**Passage shown**
Today I particpated in another debate over the constitutionality of the Affordable Care Act’s individual mandate.  At the invitation of the Milwaukee Chapters of the Federalist Society and the American Constitution Society, I debated Robert Levy of the Cato Institute over luncheon at the Milwaukee Athletic Club.  My thanks to our hosts, to Mr. Levy, and to the audience.  Below are my prepared remarks.  My previous post on the consitutionality of the individual mandate can be viewed here.

In December 1783, George Washington gave a toast at a dinner celebrating the formal dissolution of the Revolutionary Army.  He did not use his toast to offer a tribute to individual liberty.  Nor did he sing the praises of limited government.  Instead, his toast was a simple expression of what he hoped the future would bring to our new nation. He raised his glass and he said: “Competent powers to Congress for general purposes.”

We must never forget that our Constitution is a document that was intended to create competent powers for Congress for general purposes.

Much of what Mr. Levy cites in oppostion to the individual mandate is based upon abstract principles.  However, when we interpret the Constitution, we do not begin with abstract theories of political philosophy, and then attempt to shoehorn those theories into the text.

Instead, when we interpret the Constitution, we begin by looking to the text itself.

The power to “regulate,” which is the power delegated to Congress under the Commerce Clause, is the power to prescribe the rules by which commerce is governed.  The word “regulate” means “to direct” or “to command.”  Therefore, the plain meaning of the word “regulate” in the text includes a grant to Congress of the power to require action.

**Requirement a**
From the records, copy word for word the lines between the one containing "You are a computer-use agent. Screen" and the one containing "Looking at the screenshot, I should [x=162, y=77].", both included.
The passage and the records are unrelated materials.

[Pointing records for text and elements]
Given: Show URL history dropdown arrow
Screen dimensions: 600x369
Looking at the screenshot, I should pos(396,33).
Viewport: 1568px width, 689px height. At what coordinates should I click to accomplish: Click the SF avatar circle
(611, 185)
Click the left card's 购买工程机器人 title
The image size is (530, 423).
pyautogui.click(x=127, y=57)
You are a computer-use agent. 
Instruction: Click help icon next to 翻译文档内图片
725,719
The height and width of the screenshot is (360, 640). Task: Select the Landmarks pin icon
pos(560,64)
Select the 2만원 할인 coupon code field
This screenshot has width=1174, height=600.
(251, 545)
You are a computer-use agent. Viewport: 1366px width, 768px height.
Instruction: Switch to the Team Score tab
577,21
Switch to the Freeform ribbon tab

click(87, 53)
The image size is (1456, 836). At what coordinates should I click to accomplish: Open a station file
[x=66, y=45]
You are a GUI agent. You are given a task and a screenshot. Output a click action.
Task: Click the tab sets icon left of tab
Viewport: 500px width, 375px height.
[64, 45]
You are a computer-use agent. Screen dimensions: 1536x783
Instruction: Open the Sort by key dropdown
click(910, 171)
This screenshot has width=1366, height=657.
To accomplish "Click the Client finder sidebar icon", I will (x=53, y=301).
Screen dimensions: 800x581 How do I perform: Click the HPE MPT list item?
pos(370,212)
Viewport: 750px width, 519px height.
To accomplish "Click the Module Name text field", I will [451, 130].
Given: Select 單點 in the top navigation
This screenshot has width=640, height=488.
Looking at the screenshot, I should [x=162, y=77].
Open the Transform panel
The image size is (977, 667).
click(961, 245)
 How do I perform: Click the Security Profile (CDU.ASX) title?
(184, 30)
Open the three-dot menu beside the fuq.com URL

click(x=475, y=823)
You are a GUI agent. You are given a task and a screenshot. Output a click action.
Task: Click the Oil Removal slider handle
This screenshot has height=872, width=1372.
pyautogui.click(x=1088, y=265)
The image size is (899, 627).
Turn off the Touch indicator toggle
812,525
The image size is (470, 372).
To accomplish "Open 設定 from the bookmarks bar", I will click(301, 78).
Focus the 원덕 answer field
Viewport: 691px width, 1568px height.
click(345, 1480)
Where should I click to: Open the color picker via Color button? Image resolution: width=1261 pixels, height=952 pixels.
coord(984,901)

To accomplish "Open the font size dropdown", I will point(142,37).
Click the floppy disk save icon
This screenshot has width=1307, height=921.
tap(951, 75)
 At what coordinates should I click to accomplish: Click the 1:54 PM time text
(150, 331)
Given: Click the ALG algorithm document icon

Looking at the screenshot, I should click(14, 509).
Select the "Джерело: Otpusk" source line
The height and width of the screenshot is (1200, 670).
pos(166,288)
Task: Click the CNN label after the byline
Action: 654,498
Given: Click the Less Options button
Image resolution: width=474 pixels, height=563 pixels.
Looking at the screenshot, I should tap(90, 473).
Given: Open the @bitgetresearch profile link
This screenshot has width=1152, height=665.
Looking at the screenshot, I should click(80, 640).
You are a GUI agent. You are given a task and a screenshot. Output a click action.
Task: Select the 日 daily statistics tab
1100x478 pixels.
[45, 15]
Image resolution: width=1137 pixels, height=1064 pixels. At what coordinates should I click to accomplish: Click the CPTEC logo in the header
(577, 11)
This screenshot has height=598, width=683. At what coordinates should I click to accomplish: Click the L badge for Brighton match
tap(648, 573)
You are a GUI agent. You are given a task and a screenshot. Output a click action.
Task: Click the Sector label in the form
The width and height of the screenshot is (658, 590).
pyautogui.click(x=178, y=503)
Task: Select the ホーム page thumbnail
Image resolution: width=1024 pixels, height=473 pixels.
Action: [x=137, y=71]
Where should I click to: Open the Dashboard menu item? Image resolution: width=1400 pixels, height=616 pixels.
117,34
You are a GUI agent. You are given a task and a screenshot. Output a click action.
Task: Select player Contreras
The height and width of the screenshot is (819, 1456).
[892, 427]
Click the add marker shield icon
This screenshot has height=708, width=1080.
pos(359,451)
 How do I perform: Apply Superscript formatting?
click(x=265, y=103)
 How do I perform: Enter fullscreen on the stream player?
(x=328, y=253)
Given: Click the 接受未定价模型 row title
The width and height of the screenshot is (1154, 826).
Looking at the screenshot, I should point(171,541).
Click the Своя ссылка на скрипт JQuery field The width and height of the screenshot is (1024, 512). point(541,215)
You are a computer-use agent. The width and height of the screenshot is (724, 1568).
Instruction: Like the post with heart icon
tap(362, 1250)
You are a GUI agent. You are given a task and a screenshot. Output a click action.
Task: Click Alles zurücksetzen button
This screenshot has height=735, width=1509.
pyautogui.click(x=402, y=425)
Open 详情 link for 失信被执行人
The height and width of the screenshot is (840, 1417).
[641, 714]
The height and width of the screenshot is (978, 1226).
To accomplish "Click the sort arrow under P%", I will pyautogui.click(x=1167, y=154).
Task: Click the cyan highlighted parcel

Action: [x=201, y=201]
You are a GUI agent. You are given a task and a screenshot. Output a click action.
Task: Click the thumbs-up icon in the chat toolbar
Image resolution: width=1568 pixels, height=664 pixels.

**Requirement b**
In the passage on the individual mandate debate, what toast did George Washington give in December 1783?

**Exercise solution a**
You are a computer-use agent. Screen dimensions: 1536x783
Instruction: Open the Sort by key dropdown
click(910, 171)
This screenshot has width=1366, height=657.
To accomplish "Click the Client finder sidebar icon", I will (x=53, y=301).
Screen dimensions: 800x581 How do I perform: Click the HPE MPT list item?
pos(370,212)
Viewport: 750px width, 519px height.
To accomplish "Click the Module Name text field", I will [451, 130].
Given: Select 單點 in the top navigation
This screenshot has width=640, height=488.
Looking at the screenshot, I should [x=162, y=77].

**Exercise solution b**
"Competent powers to Congress for general purposes."